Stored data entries
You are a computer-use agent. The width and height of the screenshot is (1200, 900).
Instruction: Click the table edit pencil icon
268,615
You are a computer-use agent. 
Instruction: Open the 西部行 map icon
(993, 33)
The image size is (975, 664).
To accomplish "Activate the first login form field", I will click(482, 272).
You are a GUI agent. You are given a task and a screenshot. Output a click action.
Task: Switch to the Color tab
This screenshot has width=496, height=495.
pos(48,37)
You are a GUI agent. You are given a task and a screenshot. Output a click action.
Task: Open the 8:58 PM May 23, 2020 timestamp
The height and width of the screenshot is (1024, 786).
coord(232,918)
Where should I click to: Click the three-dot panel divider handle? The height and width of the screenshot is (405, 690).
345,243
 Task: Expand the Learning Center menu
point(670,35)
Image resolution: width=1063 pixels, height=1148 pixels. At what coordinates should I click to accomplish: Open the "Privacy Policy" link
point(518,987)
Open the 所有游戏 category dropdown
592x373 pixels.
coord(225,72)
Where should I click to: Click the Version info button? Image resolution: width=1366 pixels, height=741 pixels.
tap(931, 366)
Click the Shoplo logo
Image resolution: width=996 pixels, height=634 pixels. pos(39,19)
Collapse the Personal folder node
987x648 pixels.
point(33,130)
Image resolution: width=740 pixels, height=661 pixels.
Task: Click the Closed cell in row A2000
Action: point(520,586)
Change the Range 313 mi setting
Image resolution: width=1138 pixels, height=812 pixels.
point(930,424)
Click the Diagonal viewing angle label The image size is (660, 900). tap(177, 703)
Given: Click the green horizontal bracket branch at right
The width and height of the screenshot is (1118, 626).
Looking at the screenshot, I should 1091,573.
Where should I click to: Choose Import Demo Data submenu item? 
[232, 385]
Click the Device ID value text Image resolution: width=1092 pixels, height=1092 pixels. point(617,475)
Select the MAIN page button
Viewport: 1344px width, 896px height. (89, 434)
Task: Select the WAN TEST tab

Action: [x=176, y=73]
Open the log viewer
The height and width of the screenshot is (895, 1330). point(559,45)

Exercise :: The reply should consist of all the records, repeated exactly.

Answer space ::
You are a computer-use agent. The width and height of the screenshot is (1200, 900).
Instruction: Click the table edit pencil icon
268,615
You are a computer-use agent. 
Instruction: Open the 西部行 map icon
(993, 33)
The image size is (975, 664).
To accomplish "Activate the first login form field", I will click(482, 272).
You are a GUI agent. You are given a task and a screenshot. Output a click action.
Task: Switch to the Color tab
This screenshot has width=496, height=495.
pos(48,37)
You are a GUI agent. You are given a task and a screenshot. Output a click action.
Task: Open the 8:58 PM May 23, 2020 timestamp
The height and width of the screenshot is (1024, 786).
coord(232,918)
Where should I click to: Click the three-dot panel divider handle? The height and width of the screenshot is (405, 690).
345,243
 Task: Expand the Learning Center menu
point(670,35)
Image resolution: width=1063 pixels, height=1148 pixels. At what coordinates should I click to accomplish: Open the "Privacy Policy" link
point(518,987)
Open the 所有游戏 category dropdown
592x373 pixels.
coord(225,72)
Where should I click to: Click the Version info button? Image resolution: width=1366 pixels, height=741 pixels.
tap(931, 366)
Click the Shoplo logo
Image resolution: width=996 pixels, height=634 pixels. pos(39,19)
Collapse the Personal folder node
987x648 pixels.
point(33,130)
Image resolution: width=740 pixels, height=661 pixels.
Task: Click the Closed cell in row A2000
Action: point(520,586)
Change the Range 313 mi setting
Image resolution: width=1138 pixels, height=812 pixels.
point(930,424)
Click the Diagonal viewing angle label The image size is (660, 900). tap(177, 703)
Given: Click the green horizontal bracket branch at right
The width and height of the screenshot is (1118, 626).
Looking at the screenshot, I should 1091,573.
Where should I click to: Choose Import Demo Data submenu item? 
[232, 385]
Click the Device ID value text Image resolution: width=1092 pixels, height=1092 pixels. point(617,475)
Select the MAIN page button
Viewport: 1344px width, 896px height. (89, 434)
Task: Select the WAN TEST tab

Action: [x=176, y=73]
Open the log viewer
The height and width of the screenshot is (895, 1330). point(559,45)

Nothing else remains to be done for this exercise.